Leonard Cohen, Popular Problems, album review: Simple songs with a sharp lyrical blade

Tracks to download: Slow; Almost Like The Blues;  Nevermind; Born In Chains

Click to follow
The Independent Culture

Some people never grow up; others seem to have been born old.

Among rock musicians, the former predominates to an alarming degree, while the most obvious case of the latter is surely Leonard Cohen; but then, even by the time of his debut album he was already a good 10 years older than his contemporaries, and it showed. But what’s fascinating about Cohen is how his popularity has increased as he has aged: it’s as if he’s become a beacon for a generation, rewarded for testing untrodden territory for us all.

What is remarkable is how he has retained such good humour, even while surveying the tide of contemporary wretchedness. Released to coincide with his 80th birthday, Popular Problems – note the drolly contradictory title – finds his agreeable baritone growl applied as usual to romantic disappointment and political venality with vivid, jolting metaphors (“I see the ghost of culture, with numbers on his wrist”) cutting to the quick.

Elsewhere the bitterness is spiked with Cohen’s characteristically wry, mordant humour – most notably the litany of ghastliness in “Almost Like The Blues” that includes “there’s torture, and there’s killing, and there’s all my bad reviews”. Though frankly, you have to search hard for a bad one these days.

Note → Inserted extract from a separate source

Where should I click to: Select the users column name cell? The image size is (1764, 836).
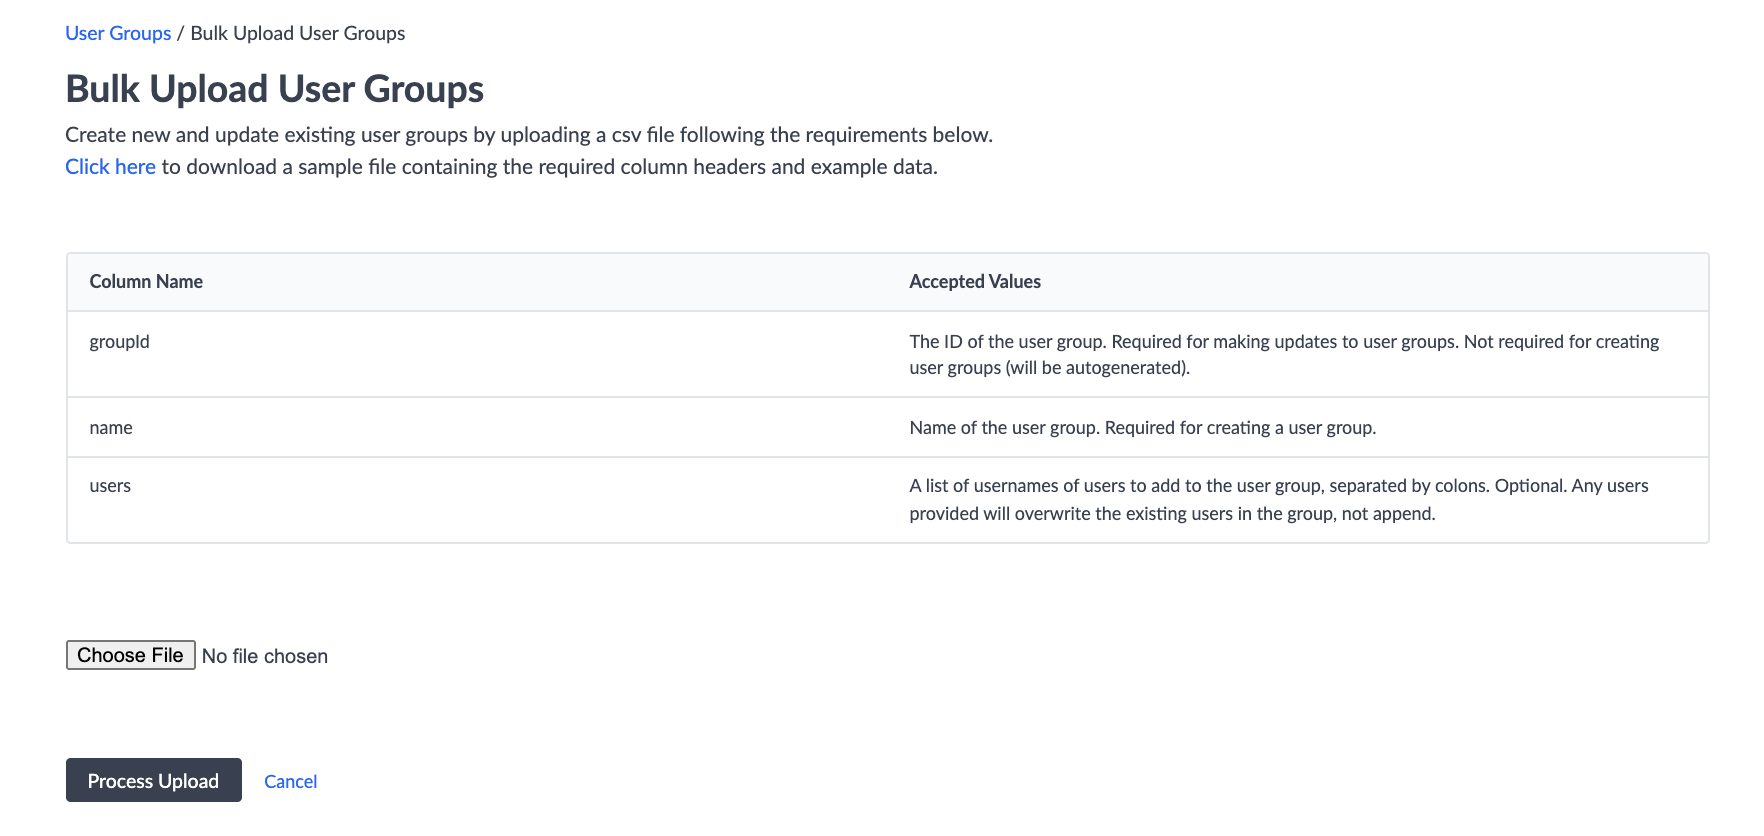point(110,486)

The customary religious imagery prevails throughout, with salvation sought for unspecified sins, and sensuality strained through scripture: there’s even a reference to “the hallelujah hymn” which adds a personal frisson to the closing “You Got Me Singing”. But for an old geezer, he knows how to keep the listener on their toes, purely through lyrical cunning.

Musically, the songs are deceptively simple, employing a pared-down arrangement formula that pairs bluesy organ and electric piano with the female backing chorus that’s become a staple of the Cohen sound, all taken at a relaxed tempo that rarely rises above a gentle trot. As he observes in “Slow”, “You wanna get there soon – I wanna get there last”. And make it last, too.